* Problem description
Omit all pictures and transcribe only the lines in the entries below that run from the line with "Click the report" through the line with "The height and width of the screenshot is (310, 577).".

* Task inputs
◇ ◇ ◇ ◇ ◇

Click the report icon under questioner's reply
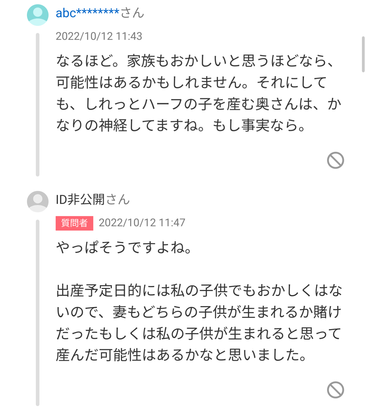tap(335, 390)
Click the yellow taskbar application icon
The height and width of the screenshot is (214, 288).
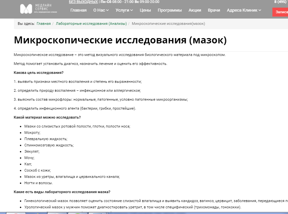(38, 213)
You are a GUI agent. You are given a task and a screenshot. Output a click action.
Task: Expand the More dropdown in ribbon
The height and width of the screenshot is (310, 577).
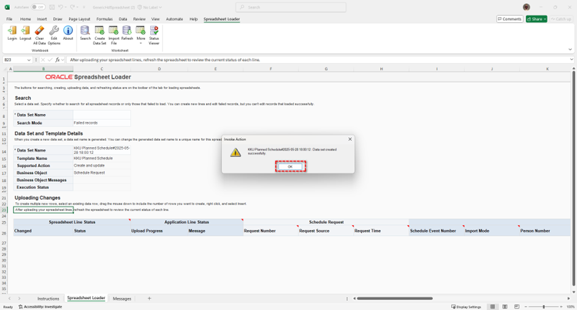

◇ ◇ ◇ ◇ ◇

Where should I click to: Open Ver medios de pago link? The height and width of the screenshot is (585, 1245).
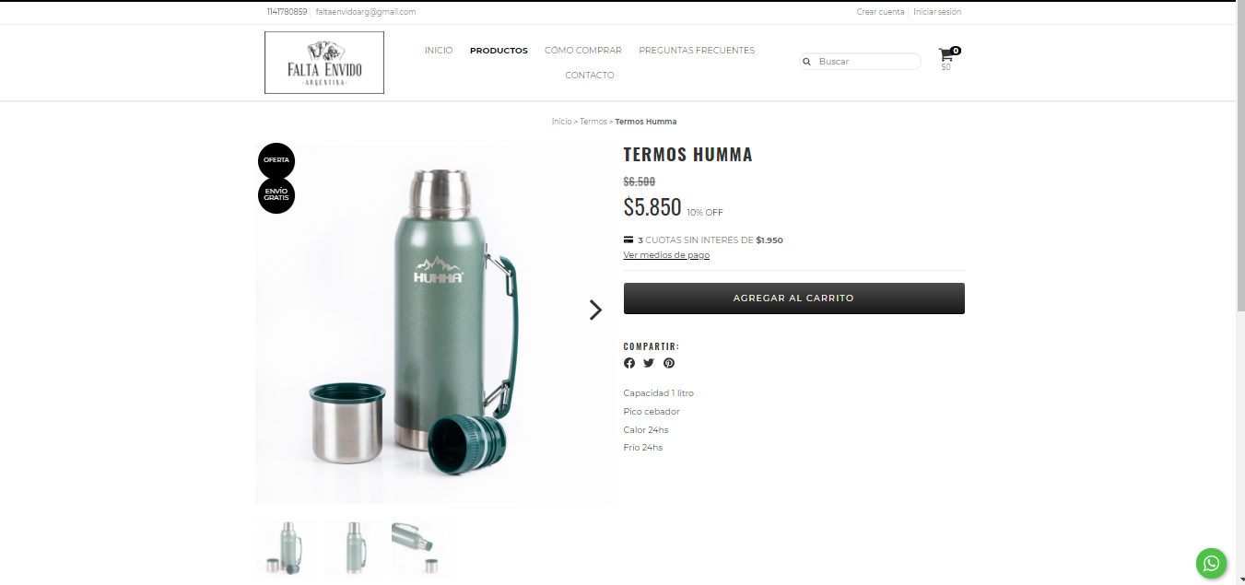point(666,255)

◇ ◇ ◇ ◇ ◇

* Written solution
Click the report icon under questioner's reply
tap(335, 390)
Click the yellow taskbar application icon
The height and width of the screenshot is (214, 288).
(38, 213)
You are a GUI agent. You are given a task and a screenshot. Output a click action.
Task: Expand the More dropdown in ribbon
The height and width of the screenshot is (310, 577).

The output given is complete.